Modelling attempt 2: the Wagner Model What goes wrong in the first attempt at modelling of alcohol breakdown? Essentially, the point is that we have not considered yet in the model that the interaction between the enzyme and the alcohol molecule takes time to reach proper conditions to form an enzyme-alcohol complex.

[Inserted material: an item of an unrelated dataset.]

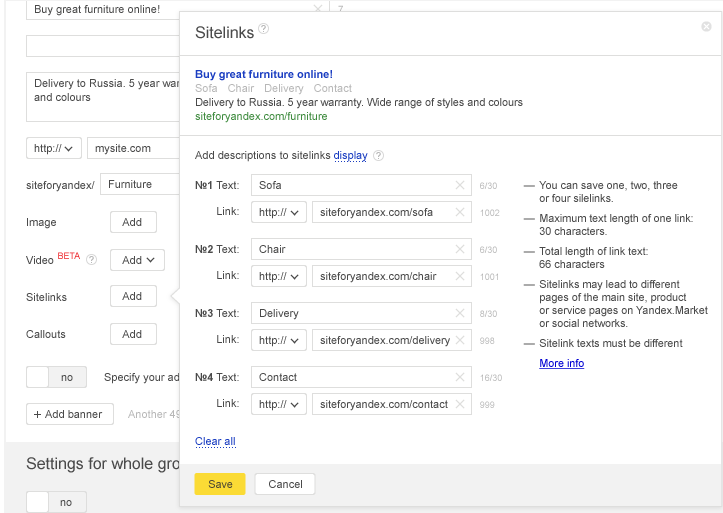Click the Video help icon
Screen dimensions: 723x513
pyautogui.click(x=92, y=260)
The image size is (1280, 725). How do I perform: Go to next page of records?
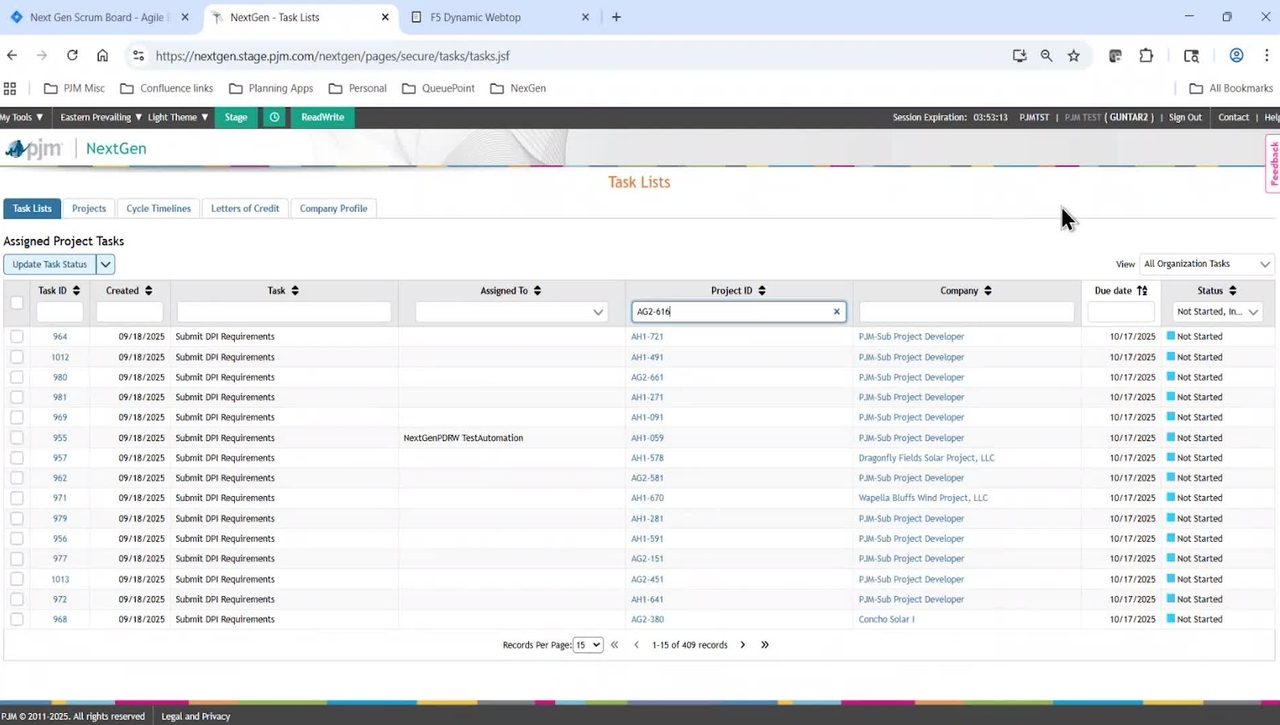coord(742,645)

We assume that the average waiting time \(t_w\) to realize an interaction between the enzyme and the alcohol molecule is inversely proportional to the blood alcohol concentration: \(C\), say \[t_w=\frac{\alpha}{C}\] for some positive parameter \(\alpha\). Once the enzyme molecule and the alcohol molecule "found each other" there is still an average processing time \(t_v\) needed. We assume that this processing time does not depend on the concentration \(C\) but is constant. The average time required for the enzyme molecule to convert one alcohol molecule is set equal to the sum of the waiting and processing time. For conversion of \(N\) alcohol molecules we expect the time \(t\) needed for one enzyme molecule to achieve this equals \[t=N\cdot (t_w+t_v)\tiny.\] Then we get the following expression for the reaction rate \(r\) per enzyme molecule, that is, the number of alcohol molecules converted per unit of time: \[r=\frac{N}{t}=\frac{1}{t_w+t_v}\] Substitution of the assumed expression for the average waiting time then gives \[\begin{aligned}r&=\frac{1}{\frac{\alpha}{C}+t_v}\\ \\ &=\frac{C}{\alpha + t_v\cdot C} \\ \\ &=\frac{1}{t_v}\cdot \frac{C}{\frac{\alpha}{t_v}+C}\end{aligned}\] But in the liver is more than one enzyme molecule present and therefore we must for the conversion rate of alcohol through the liver multiply the previous formula by a constant \(\beta\) and then we have: \[V_d\cdot \frac{\dd C}{\dd t} = - \frac{\beta}{t_v}\cdot \frac{C}{\frac{\alpha}{t_v}+C}\] where \(V_d\) is the volume of distribution of alcohol in the central compartment. We rewrite this model as \[V_d\cdot \frac{\dd C}{\dd t} = - \frac{v_{\text{max}}\cdot C}{K_m+C}\] where \(K_m\) is called the Michaelis-Menten constant (value is about 30 mg/L), and \(v_{\text{max}}\) is the maximum elimination rate of alcohol (equivalent to approximately 200 mg/min).

High blood alcohol concentration For high blood alcohol concentration \(K_m\) can be neglected in comparison with \(C\) and we get that \(V_d\cdot \frac{\dd C}{\dd t}\approx -v_{\text{max}}\). This means that alcohol elimination at high alcohol concentrations takes place linearly over time: about the alcohol amount of 1 glass of alcoholic beverage (a standard unit) will be eliminated as per hour.

Low blood alcohol concentration For low blood alcohol concentration \(C\) can be neglected in comparison with \(K_m\) and we get that \(V_d\cdot \frac{\dd C}{\dd t}\approx - \frac{v_{\text{max}}}{K_m}\cdot C\). This means that alcohol elimination is described in case of low alcohol concentrations by an exponential decay model.

Reference Wagner, JG Patel, JA (1972). Variations in the absorption and elimination rates, or ethyl alcohol in a single subject. Res Commun Chem Pathol Pharmacol 4, 61-76.